### Required work
Write out the part of the prescription drug awareness text below from "March is prescription and" up to and including "similar dramatic increases.".

### Excerpted text
[Start of section]

RX and OTC Awareness Month

RX and OTC Awareness Month

March is prescription and over-the-counter-drug awareness month, and Drug Free America Foundation is weighing in on this very important issue.  Nearly one in five teens has used prescription medications to get high, and two in five believe prescription medication is safer than illicit drugs.  In Pinellas County , Florida the medical examiner toxicology reports found that prescription drug overdose deaths involving oxycodone rose from 61 in 2001 to 308 in 2008.  Cities nationwide are also experiencing similar dramatic increases.   
 
 
Prescription drugs are becoming more widely abused because of their easy accessibility. 20 percent of teens say they could get prescription drugs within an hour; one third say they could be obtained within a day's time. In an effort to combat this growing problem, we need to take a comprehensive approach. Kids need more education about the consequences of prescription drug abuse. Parents need to be vigilant about medications around the house, dispose of old prescriptions and lock up current medications.  Doctors should also be held more accountable about what and how much they are prescribing (state mandated prescription monitoring programs have been successful against this type of abuse).

[End of section]

### Data section

[Start of section]

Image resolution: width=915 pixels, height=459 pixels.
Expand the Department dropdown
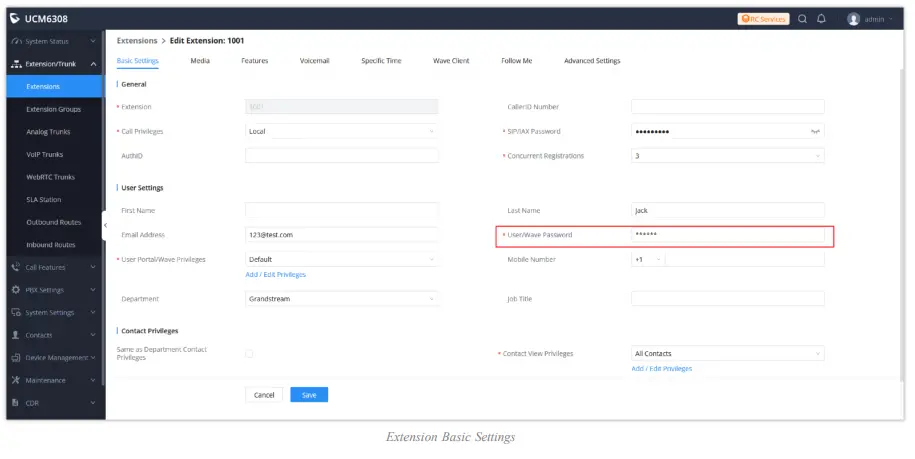(341, 298)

[End of section]

### Solution for this exercise
March is prescription and over-the-counter-drug awareness month, and Drug Free America Foundation is weighing in on this very important issue.  Nearly one in five teens has used prescription medications to get high, and two in five believe prescription medication is safer than illicit drugs.  In Pinellas County , Florida the medical examiner toxicology reports found that prescription drug overdose deaths involving oxycodone rose from 61 in 2001 to 308 in 2008.  Cities nationwide are also experiencing similar dramatic increases.